## What you will do
Reproduce the records below verbatim and omit the pictures.

## Entries provided
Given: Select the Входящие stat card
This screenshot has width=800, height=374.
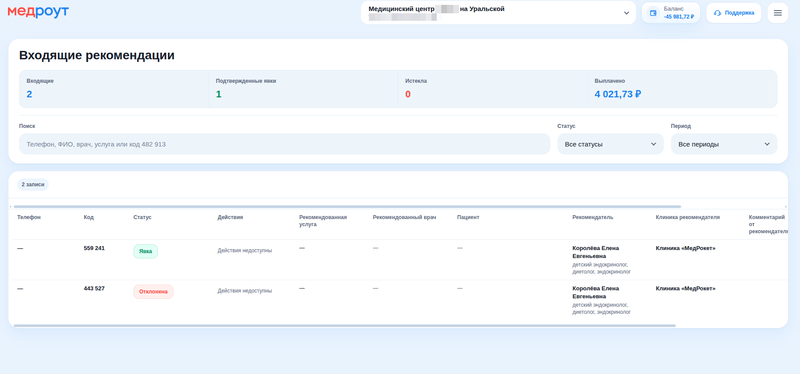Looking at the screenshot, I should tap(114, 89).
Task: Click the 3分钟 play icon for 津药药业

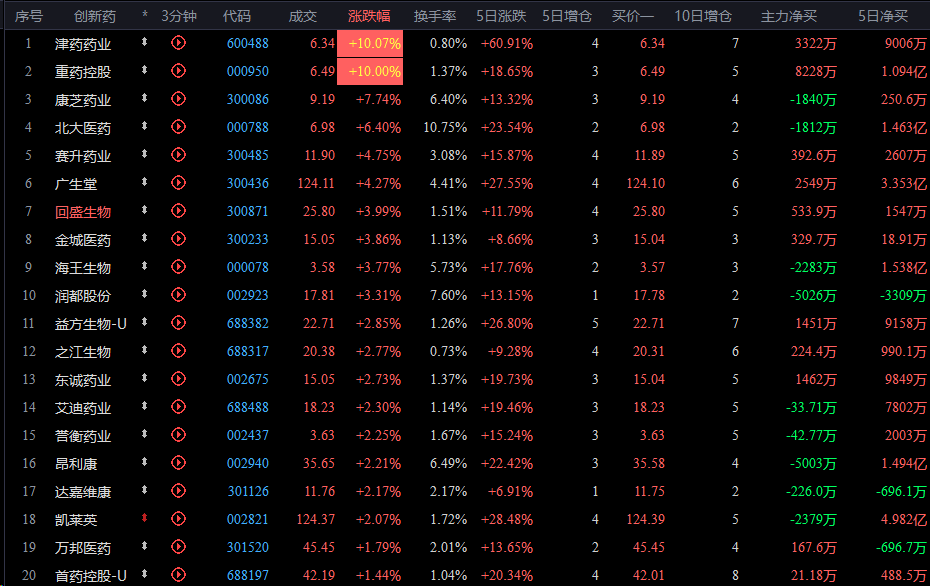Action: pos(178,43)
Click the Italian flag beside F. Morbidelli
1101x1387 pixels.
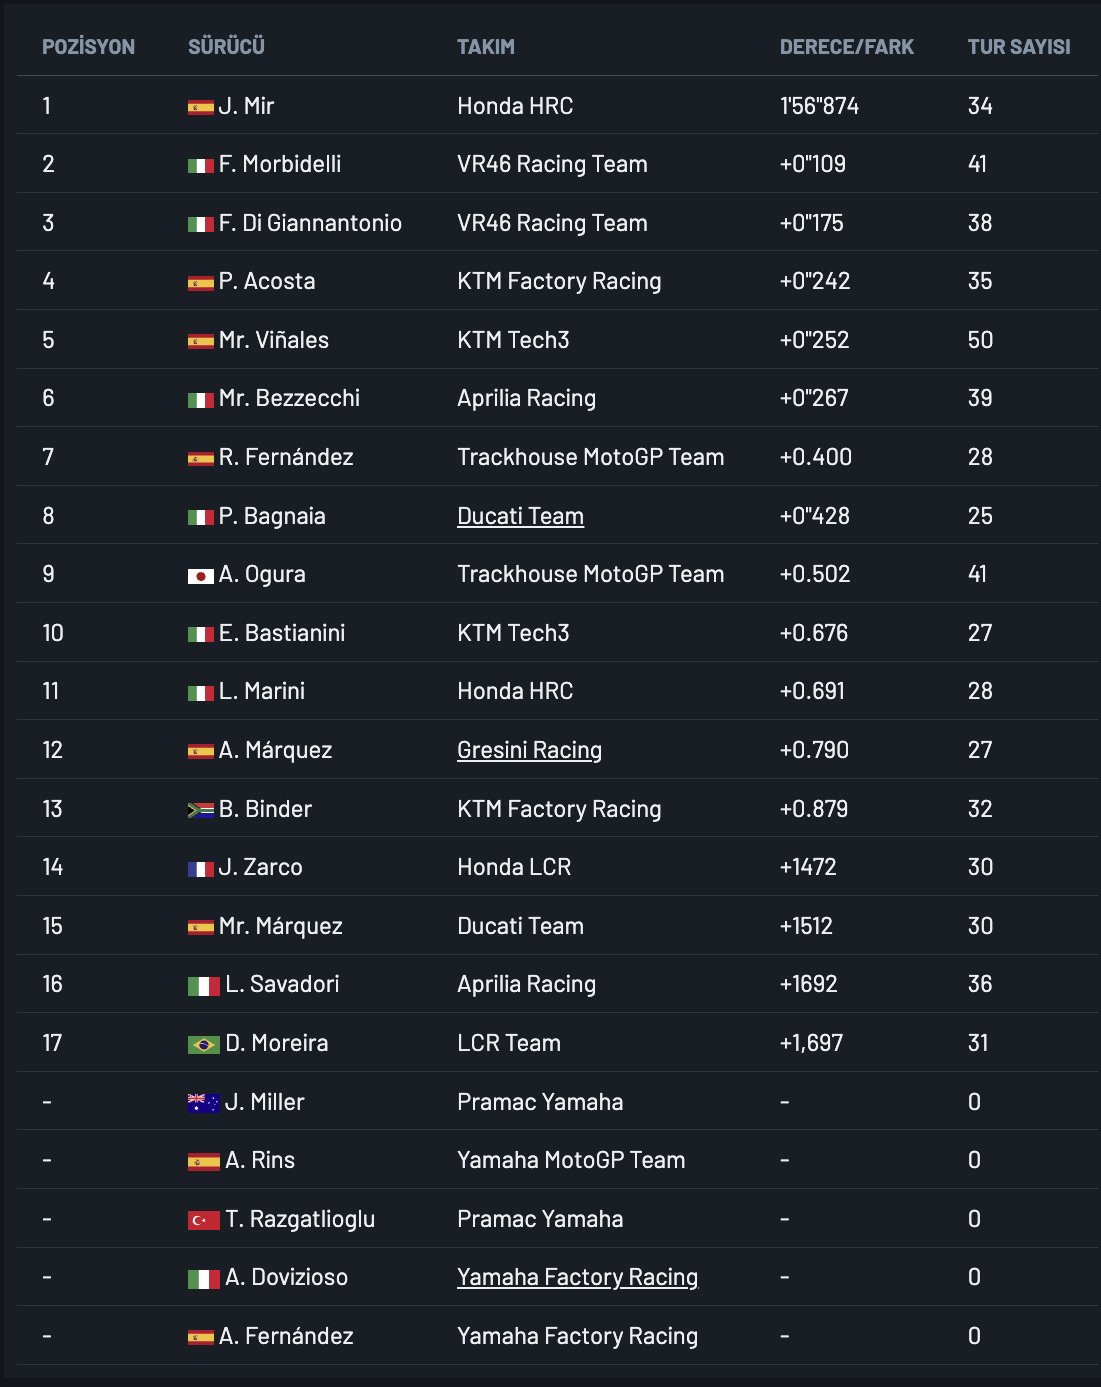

## Result
Given: Select the Входящие stat card
This screenshot has width=800, height=374.
Looking at the screenshot, I should tap(114, 89).
Task: Click the 3分钟 play icon for 津药药业

Action: pos(178,43)
Click the Italian flag beside F. Morbidelli
1101x1387 pixels.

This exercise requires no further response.